**RECORDS FOR PROCESSING:**
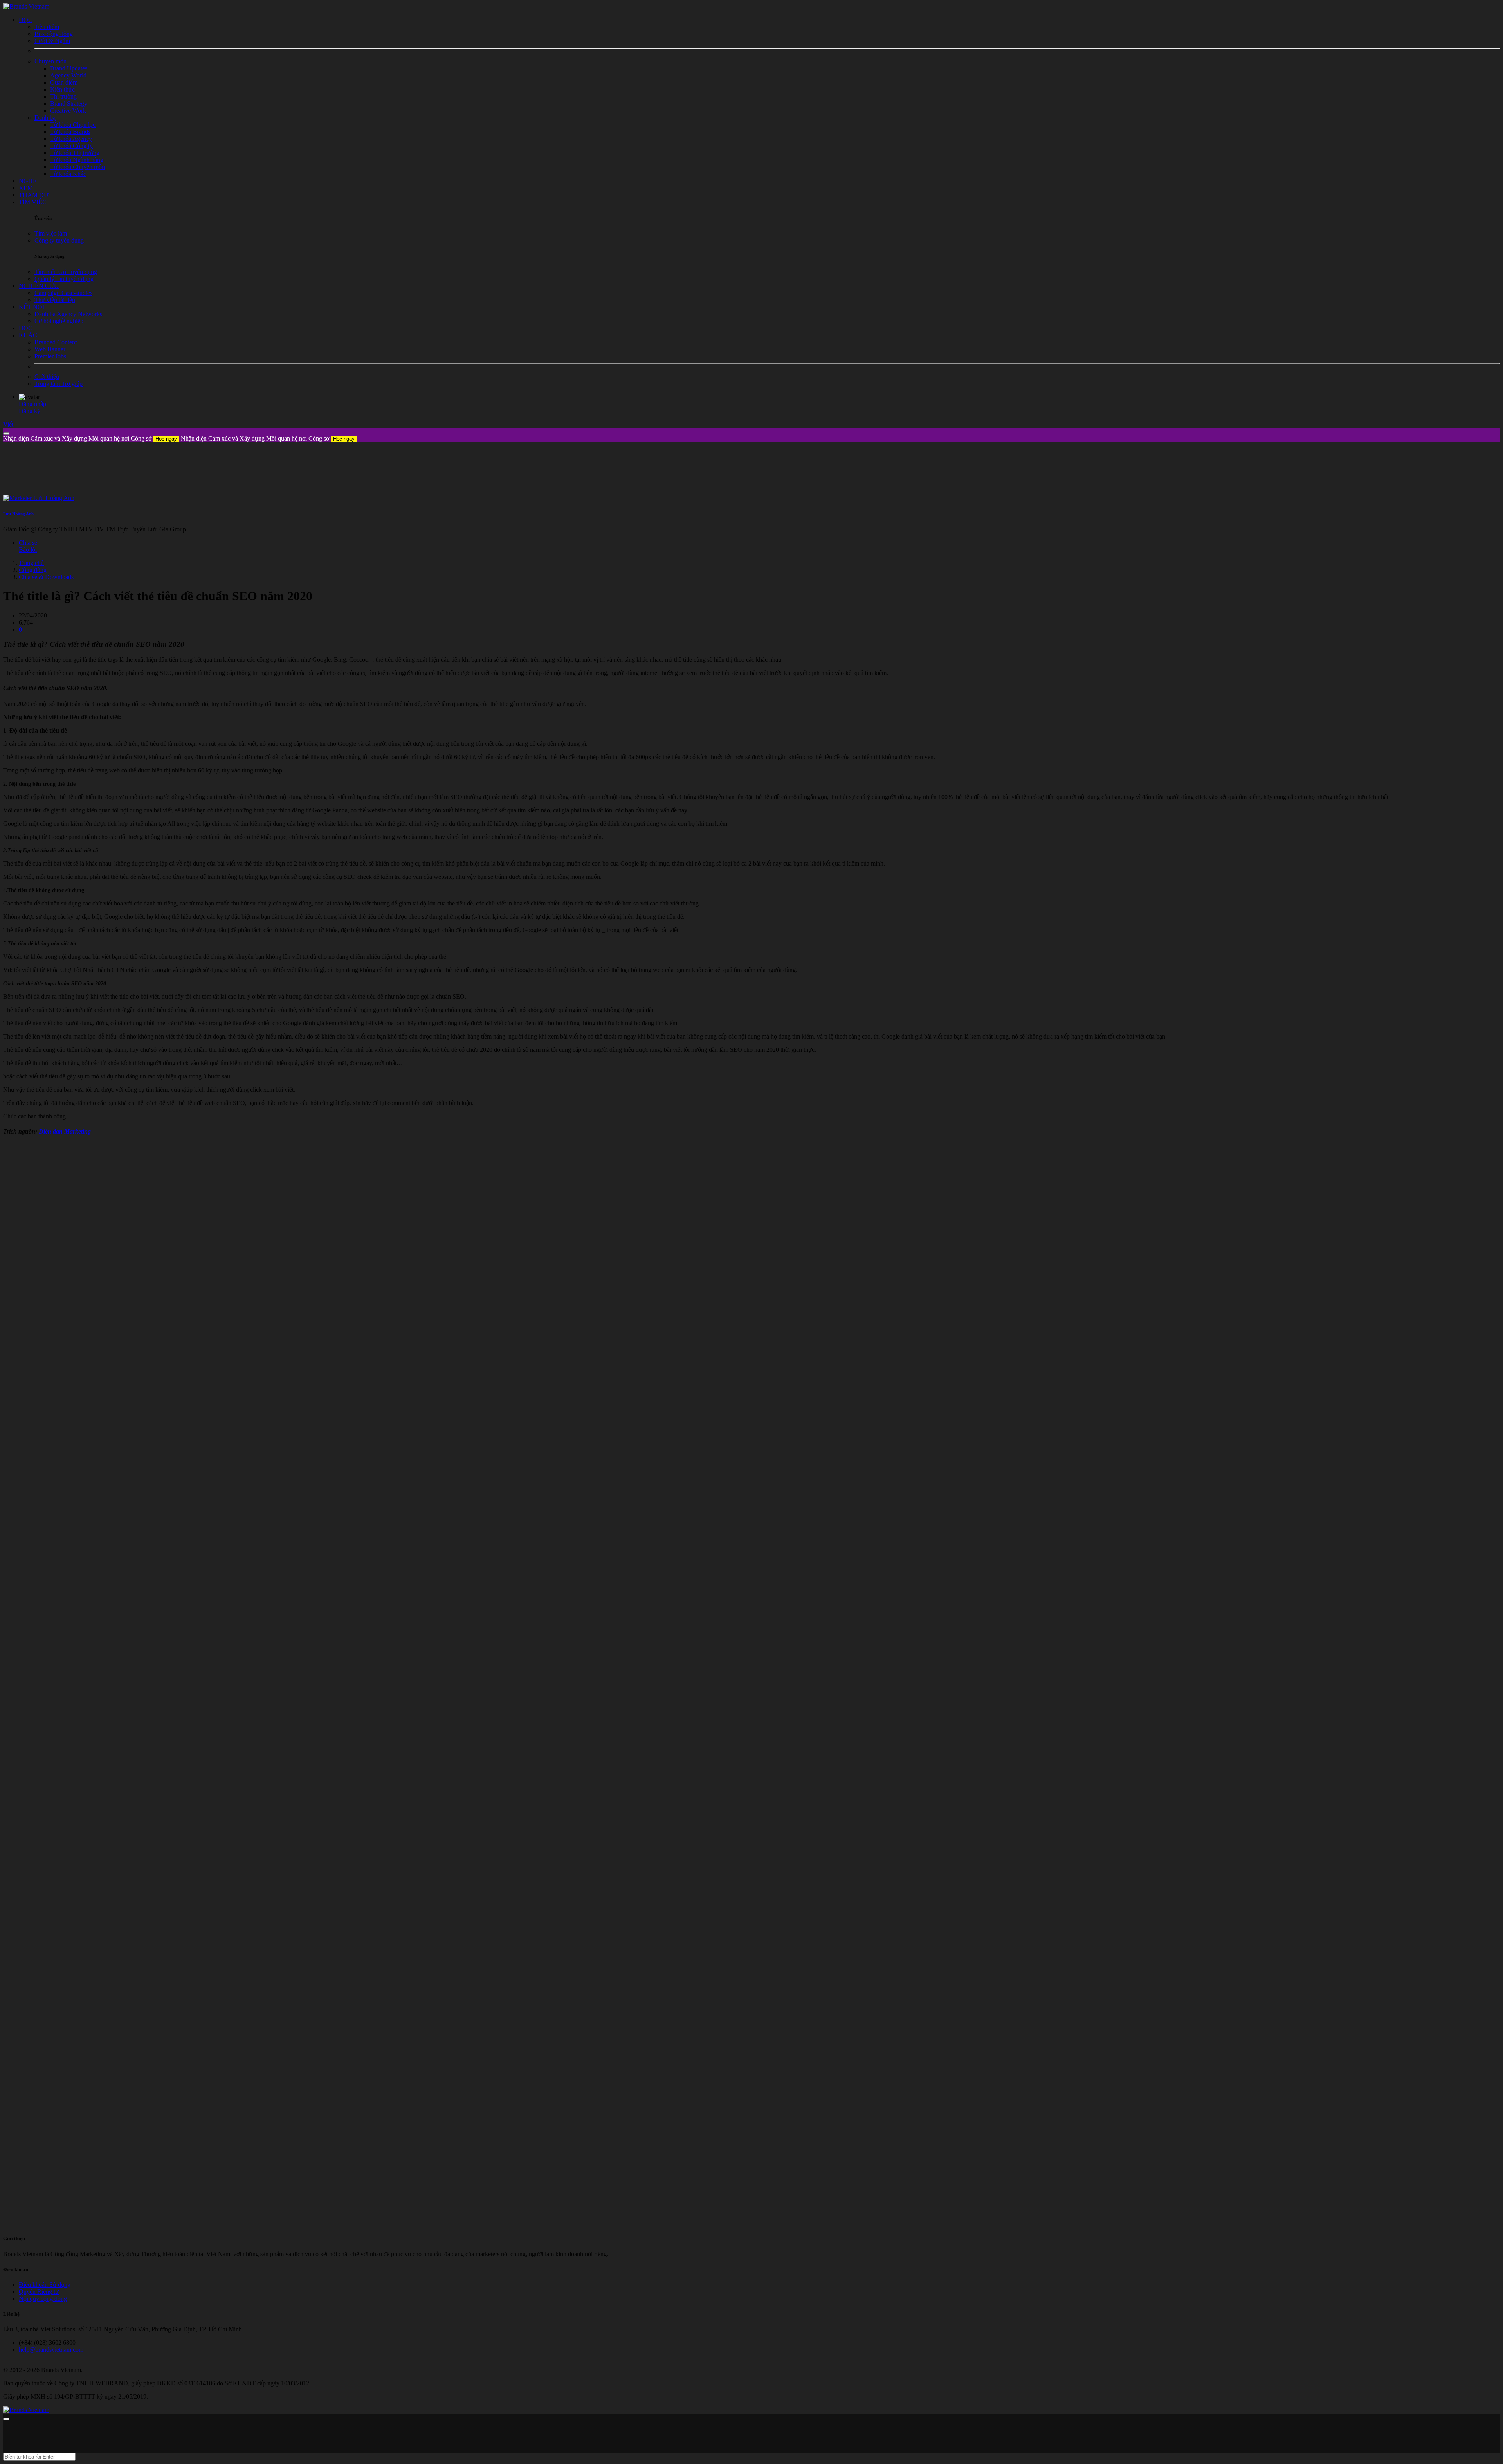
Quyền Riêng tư (39, 2291)
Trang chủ (31, 563)
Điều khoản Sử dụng (44, 2284)
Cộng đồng (33, 570)
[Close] (6, 433)
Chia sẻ (28, 542)
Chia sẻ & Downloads (46, 577)
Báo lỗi (28, 549)
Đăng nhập (32, 404)
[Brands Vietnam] (26, 6)
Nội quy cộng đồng (43, 2298)
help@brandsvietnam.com (51, 2349)
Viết (8, 424)
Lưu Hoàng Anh (18, 513)
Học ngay (166, 439)
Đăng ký (29, 411)
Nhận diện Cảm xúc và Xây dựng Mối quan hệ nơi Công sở (90, 438)
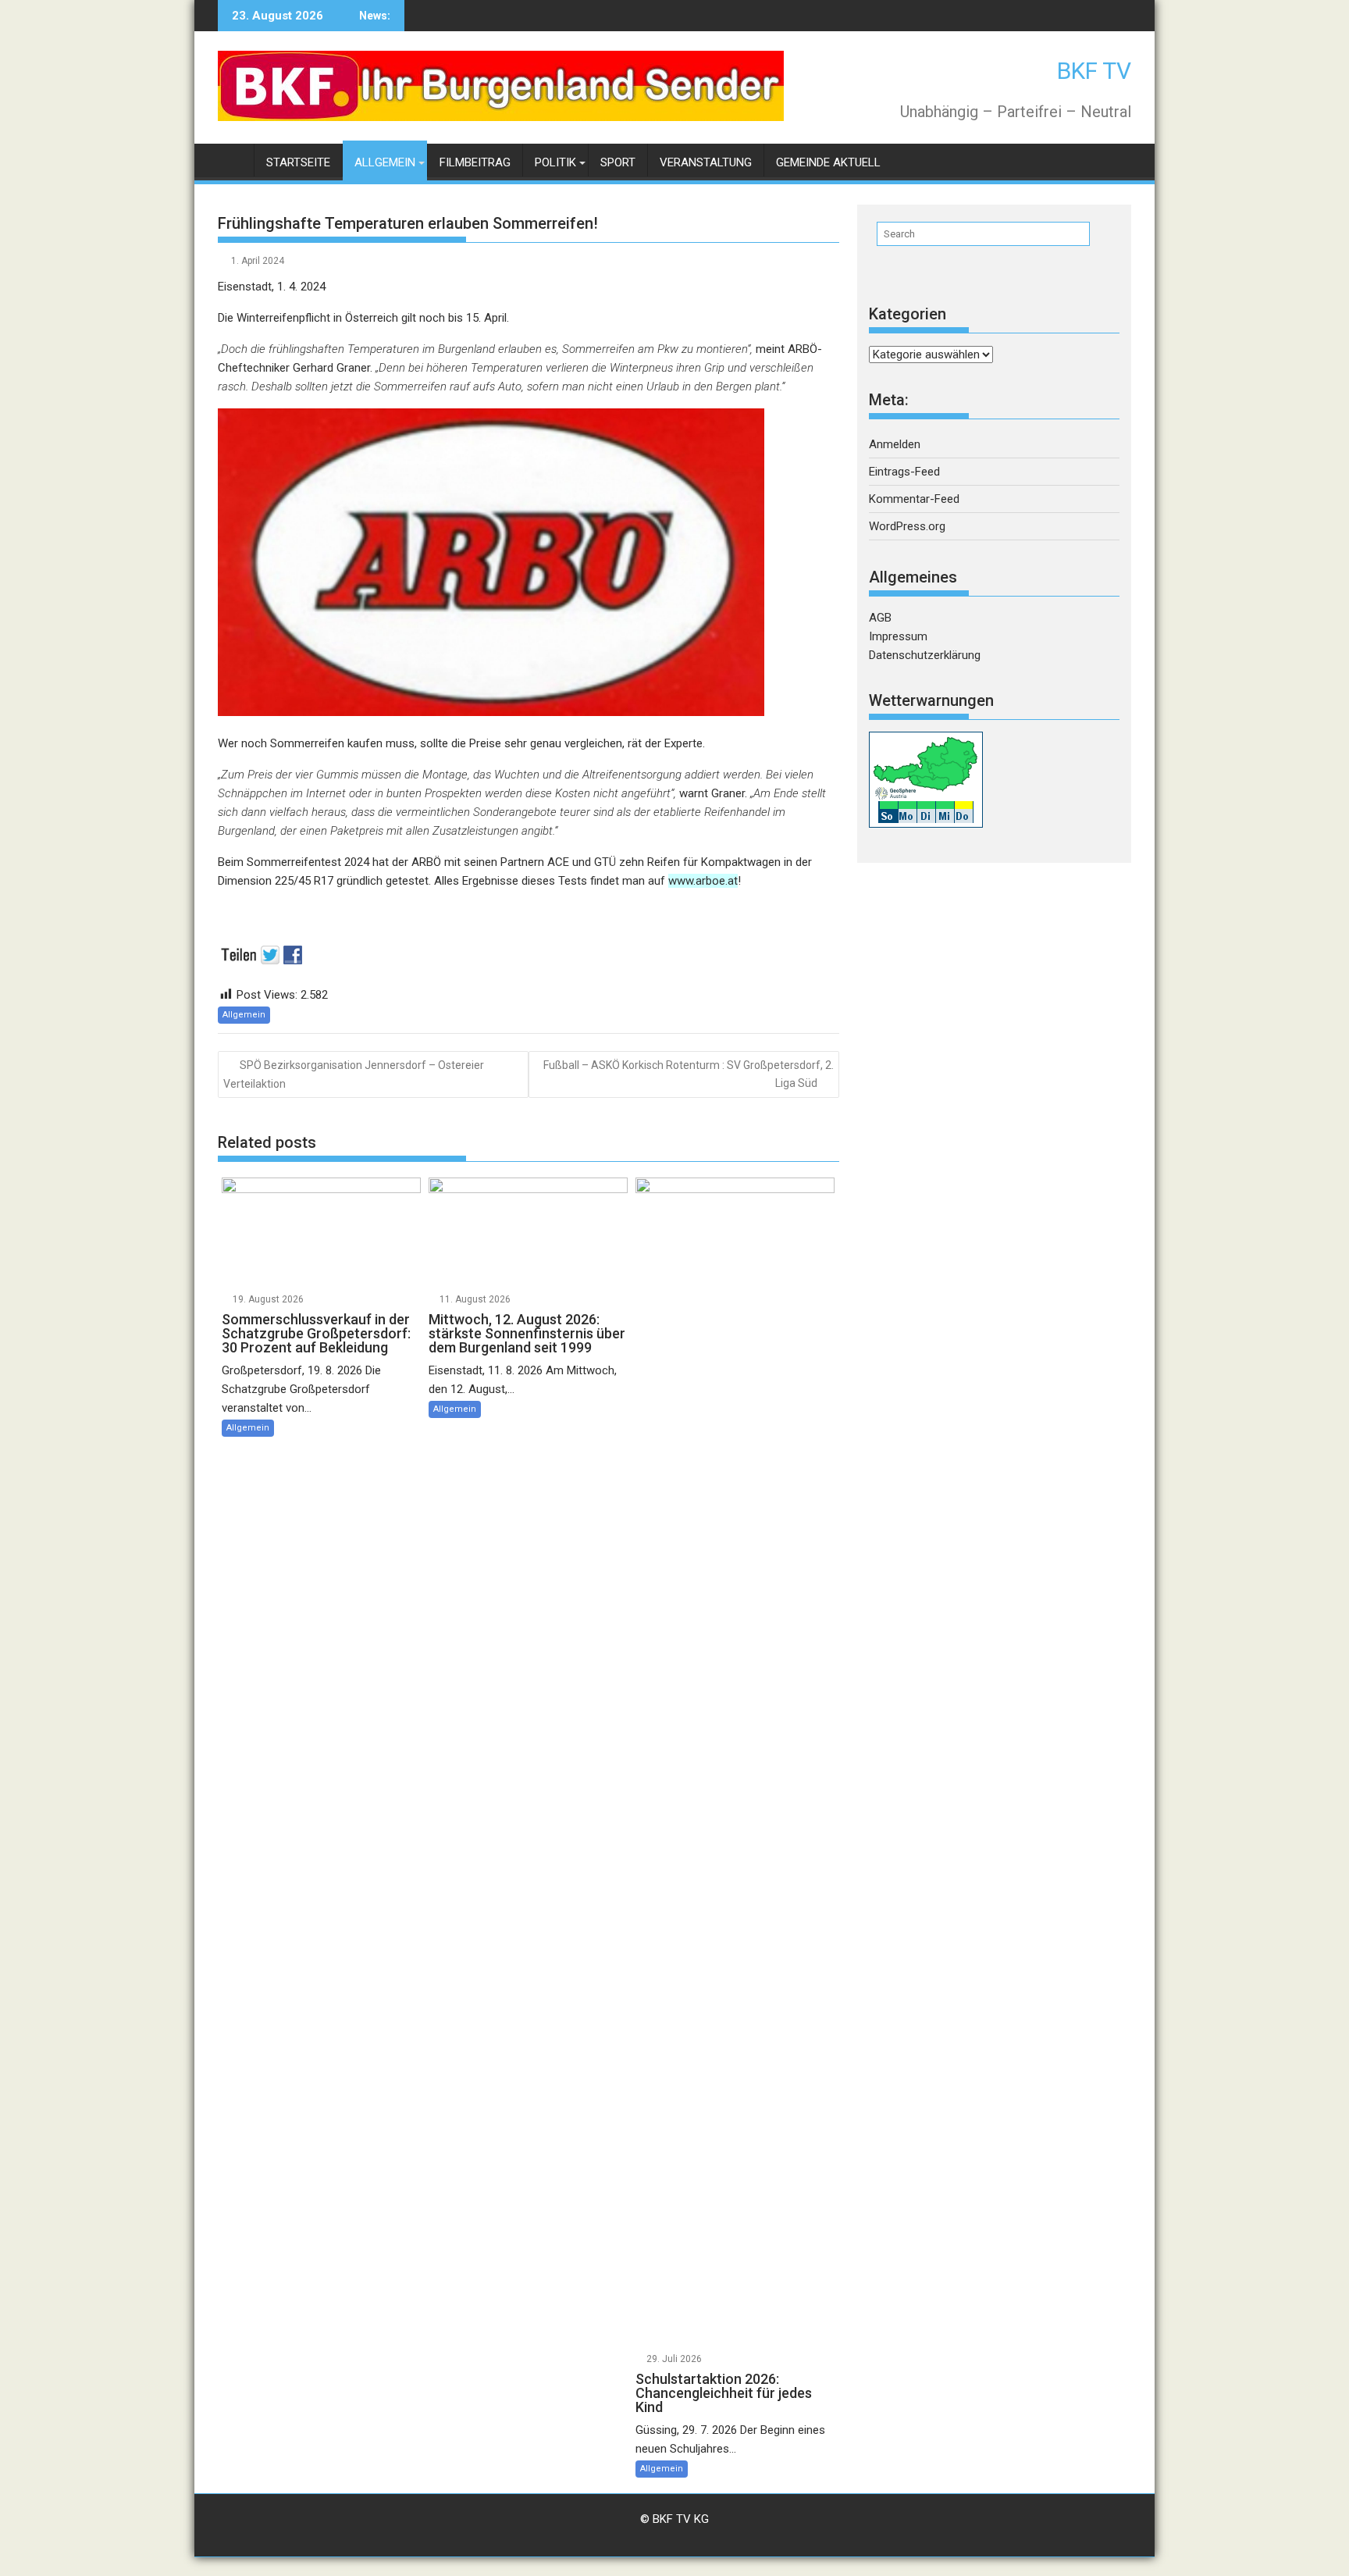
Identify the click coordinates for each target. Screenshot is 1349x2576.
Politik (555, 162)
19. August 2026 (268, 1299)
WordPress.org (907, 526)
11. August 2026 (475, 1299)
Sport (617, 162)
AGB (880, 618)
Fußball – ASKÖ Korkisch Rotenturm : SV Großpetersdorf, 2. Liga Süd (688, 1073)
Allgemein (384, 162)
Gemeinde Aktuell (828, 162)
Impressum (898, 636)
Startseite (298, 162)
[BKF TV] (233, 160)
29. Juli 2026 (674, 2358)
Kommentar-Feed (914, 499)
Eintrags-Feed (904, 472)
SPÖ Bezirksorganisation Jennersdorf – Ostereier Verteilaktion (353, 1074)
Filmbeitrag (475, 162)
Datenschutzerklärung (925, 655)
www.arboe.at (703, 881)
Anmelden (894, 444)
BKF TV (1094, 70)
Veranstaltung (706, 162)
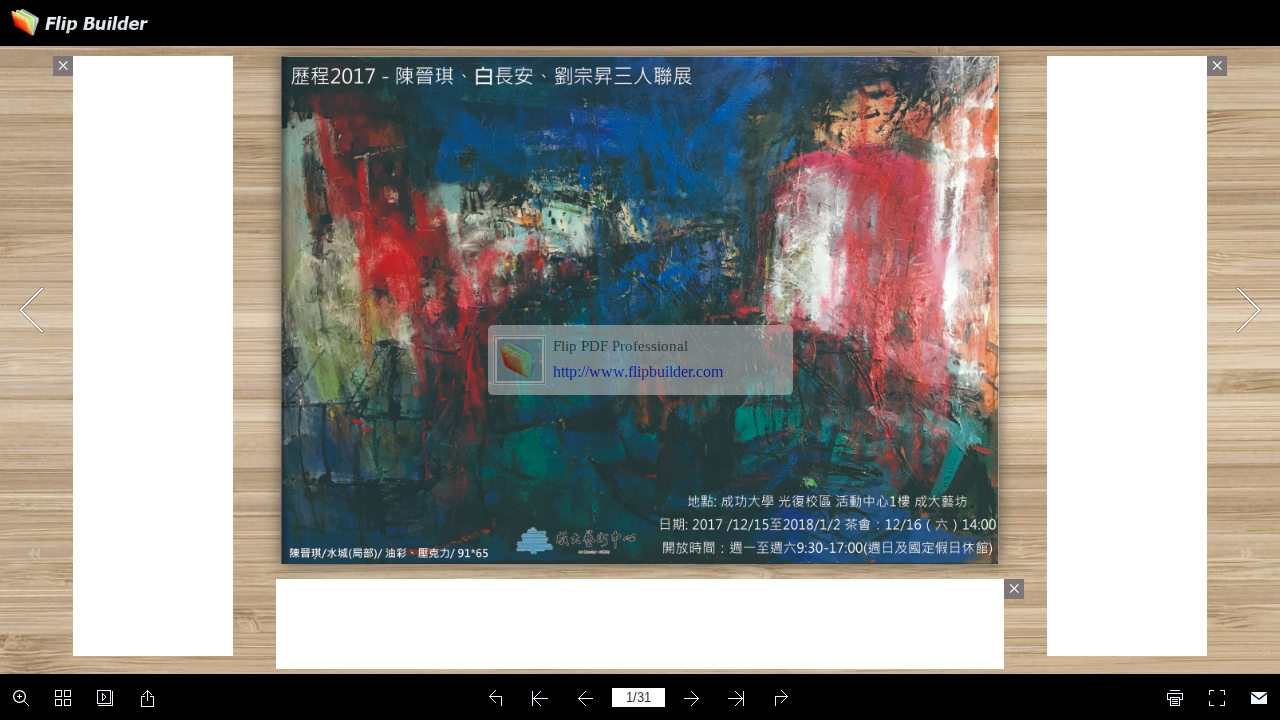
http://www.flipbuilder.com (638, 371)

**ACTIVITY:** The lines above, starting at the one with "WordPress.org (907, 526)" and ending at the one with "Startseite (298, 162)", are the only ones to return, exactly as written.

**WRITTEN ANSWER:**
WordPress.org (907, 526)
11. August 2026 (475, 1299)
Sport (617, 162)
AGB (880, 618)
Fußball – ASKÖ Korkisch Rotenturm : SV Großpetersdorf, 2. Liga Süd (688, 1073)
Allgemein (384, 162)
Gemeinde Aktuell (828, 162)
Impressum (898, 636)
Startseite (298, 162)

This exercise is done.